_Supplied records_:
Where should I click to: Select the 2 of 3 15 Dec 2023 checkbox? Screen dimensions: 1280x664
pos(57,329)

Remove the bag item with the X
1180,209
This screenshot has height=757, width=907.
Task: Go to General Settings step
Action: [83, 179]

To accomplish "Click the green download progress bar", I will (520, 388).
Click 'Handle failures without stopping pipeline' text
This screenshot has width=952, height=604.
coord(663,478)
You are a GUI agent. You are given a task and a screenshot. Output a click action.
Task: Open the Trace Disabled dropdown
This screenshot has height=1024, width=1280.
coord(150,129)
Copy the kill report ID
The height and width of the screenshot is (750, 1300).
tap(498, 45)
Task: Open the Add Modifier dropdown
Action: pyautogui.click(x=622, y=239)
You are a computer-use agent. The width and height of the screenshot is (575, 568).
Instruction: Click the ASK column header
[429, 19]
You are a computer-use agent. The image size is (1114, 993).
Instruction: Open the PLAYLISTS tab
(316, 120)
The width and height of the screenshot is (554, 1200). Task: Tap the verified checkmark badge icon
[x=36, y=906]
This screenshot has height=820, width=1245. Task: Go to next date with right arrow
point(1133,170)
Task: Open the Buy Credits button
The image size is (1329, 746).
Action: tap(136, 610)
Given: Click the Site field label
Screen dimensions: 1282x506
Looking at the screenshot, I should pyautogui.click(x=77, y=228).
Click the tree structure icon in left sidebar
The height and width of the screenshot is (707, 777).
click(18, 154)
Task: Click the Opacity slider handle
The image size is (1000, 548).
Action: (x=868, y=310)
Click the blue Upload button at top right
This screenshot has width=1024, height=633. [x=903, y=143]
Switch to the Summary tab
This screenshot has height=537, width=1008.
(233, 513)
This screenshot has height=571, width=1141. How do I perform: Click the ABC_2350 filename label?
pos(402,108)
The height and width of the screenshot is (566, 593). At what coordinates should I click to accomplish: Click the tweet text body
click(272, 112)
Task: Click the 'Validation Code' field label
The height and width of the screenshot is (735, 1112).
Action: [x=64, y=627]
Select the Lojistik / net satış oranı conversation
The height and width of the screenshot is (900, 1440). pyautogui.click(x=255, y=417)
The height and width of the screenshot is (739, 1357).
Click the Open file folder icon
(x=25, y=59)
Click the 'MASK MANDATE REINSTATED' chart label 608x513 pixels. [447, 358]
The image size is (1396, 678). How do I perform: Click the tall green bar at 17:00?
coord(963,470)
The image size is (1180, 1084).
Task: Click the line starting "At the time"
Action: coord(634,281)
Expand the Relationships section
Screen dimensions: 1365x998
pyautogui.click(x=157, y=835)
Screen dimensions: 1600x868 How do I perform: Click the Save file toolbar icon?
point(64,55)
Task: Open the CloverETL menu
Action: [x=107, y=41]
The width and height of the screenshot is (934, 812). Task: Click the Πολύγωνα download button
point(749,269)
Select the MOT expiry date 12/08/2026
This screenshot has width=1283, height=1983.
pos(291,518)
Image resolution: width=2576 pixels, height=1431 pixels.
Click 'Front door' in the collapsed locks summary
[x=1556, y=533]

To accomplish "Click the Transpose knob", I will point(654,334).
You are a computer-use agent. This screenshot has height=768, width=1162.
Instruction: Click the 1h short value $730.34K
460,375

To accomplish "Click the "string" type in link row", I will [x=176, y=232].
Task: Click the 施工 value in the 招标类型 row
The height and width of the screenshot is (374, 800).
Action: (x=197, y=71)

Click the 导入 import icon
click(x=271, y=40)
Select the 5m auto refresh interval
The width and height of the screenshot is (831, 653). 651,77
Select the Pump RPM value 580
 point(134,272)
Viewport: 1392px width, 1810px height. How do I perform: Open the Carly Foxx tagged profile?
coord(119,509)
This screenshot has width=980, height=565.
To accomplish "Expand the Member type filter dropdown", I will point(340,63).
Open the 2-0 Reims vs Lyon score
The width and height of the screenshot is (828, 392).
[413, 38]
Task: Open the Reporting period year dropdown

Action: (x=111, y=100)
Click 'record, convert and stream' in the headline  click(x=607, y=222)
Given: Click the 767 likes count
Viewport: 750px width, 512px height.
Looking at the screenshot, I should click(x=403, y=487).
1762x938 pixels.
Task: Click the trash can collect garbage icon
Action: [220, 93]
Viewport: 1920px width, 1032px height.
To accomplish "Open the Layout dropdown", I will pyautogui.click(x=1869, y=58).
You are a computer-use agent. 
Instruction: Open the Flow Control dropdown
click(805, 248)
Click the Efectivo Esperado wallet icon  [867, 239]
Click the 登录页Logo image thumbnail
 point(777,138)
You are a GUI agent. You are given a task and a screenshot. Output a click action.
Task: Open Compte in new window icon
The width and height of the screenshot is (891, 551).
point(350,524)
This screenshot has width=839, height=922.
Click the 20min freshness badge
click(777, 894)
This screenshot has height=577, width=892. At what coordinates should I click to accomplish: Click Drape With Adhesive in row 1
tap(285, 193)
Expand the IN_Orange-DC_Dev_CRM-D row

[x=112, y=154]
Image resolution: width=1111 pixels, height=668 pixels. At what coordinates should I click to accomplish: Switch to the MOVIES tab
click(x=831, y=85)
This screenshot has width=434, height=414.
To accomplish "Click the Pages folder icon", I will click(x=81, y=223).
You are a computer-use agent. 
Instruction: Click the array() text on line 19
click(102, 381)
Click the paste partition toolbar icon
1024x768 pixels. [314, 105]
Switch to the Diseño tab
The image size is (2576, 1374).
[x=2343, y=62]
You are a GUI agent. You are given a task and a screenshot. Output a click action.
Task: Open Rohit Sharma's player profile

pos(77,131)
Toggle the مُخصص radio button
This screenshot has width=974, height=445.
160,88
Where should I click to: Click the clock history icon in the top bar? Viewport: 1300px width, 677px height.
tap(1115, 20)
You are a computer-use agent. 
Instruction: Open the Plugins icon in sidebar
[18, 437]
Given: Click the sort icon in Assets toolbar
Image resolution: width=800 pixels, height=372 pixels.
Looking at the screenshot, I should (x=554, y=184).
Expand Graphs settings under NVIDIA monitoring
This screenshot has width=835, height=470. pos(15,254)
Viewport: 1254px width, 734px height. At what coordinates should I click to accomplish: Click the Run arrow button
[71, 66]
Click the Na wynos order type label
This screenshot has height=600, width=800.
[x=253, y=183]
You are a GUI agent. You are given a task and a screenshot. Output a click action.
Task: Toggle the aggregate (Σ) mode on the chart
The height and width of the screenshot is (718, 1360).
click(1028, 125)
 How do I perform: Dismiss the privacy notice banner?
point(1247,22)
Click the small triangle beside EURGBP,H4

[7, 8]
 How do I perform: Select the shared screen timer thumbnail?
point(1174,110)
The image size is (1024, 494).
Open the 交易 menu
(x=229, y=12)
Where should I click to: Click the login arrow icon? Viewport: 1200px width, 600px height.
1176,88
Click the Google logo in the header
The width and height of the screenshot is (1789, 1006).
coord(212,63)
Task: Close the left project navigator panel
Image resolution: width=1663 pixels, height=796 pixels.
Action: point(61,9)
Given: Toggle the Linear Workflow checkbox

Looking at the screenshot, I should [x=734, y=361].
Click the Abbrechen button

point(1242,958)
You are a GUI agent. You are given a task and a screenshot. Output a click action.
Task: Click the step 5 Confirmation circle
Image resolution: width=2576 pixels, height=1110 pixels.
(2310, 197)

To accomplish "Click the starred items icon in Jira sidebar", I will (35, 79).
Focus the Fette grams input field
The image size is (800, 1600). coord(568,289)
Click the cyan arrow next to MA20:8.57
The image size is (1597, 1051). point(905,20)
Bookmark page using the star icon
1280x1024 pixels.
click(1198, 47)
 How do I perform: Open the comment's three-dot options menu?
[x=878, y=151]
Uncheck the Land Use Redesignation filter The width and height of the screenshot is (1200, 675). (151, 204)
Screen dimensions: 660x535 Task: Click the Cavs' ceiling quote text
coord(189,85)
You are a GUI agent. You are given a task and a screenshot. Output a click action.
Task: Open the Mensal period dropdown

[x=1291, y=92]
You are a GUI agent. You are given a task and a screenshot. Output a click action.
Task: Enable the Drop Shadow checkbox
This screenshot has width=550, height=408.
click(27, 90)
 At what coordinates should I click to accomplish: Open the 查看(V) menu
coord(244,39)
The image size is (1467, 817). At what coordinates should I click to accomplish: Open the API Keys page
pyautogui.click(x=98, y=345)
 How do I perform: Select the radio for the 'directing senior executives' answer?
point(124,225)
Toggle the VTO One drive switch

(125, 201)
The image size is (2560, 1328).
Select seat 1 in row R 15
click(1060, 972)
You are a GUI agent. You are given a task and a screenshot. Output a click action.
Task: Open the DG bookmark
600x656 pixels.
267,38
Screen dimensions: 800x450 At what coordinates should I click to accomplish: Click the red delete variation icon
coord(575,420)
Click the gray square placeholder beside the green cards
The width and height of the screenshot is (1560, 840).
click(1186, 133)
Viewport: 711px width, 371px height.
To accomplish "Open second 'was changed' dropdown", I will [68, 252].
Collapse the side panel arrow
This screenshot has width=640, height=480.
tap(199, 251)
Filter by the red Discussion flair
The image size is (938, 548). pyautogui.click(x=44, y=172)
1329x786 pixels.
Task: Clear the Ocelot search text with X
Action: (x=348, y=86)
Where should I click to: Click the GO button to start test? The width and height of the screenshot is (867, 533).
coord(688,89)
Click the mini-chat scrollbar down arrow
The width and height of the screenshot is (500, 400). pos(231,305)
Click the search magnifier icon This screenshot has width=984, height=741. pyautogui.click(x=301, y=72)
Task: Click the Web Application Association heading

_Exercise objective_:
Would you copy each line of the records that contains "chart"?

_Answer for this exercise_:
Click the 'MASK MANDATE REINSTATED' chart label 608x513 pixels. [447, 358]
Task: Toggle the aggregate (Σ) mode on the chart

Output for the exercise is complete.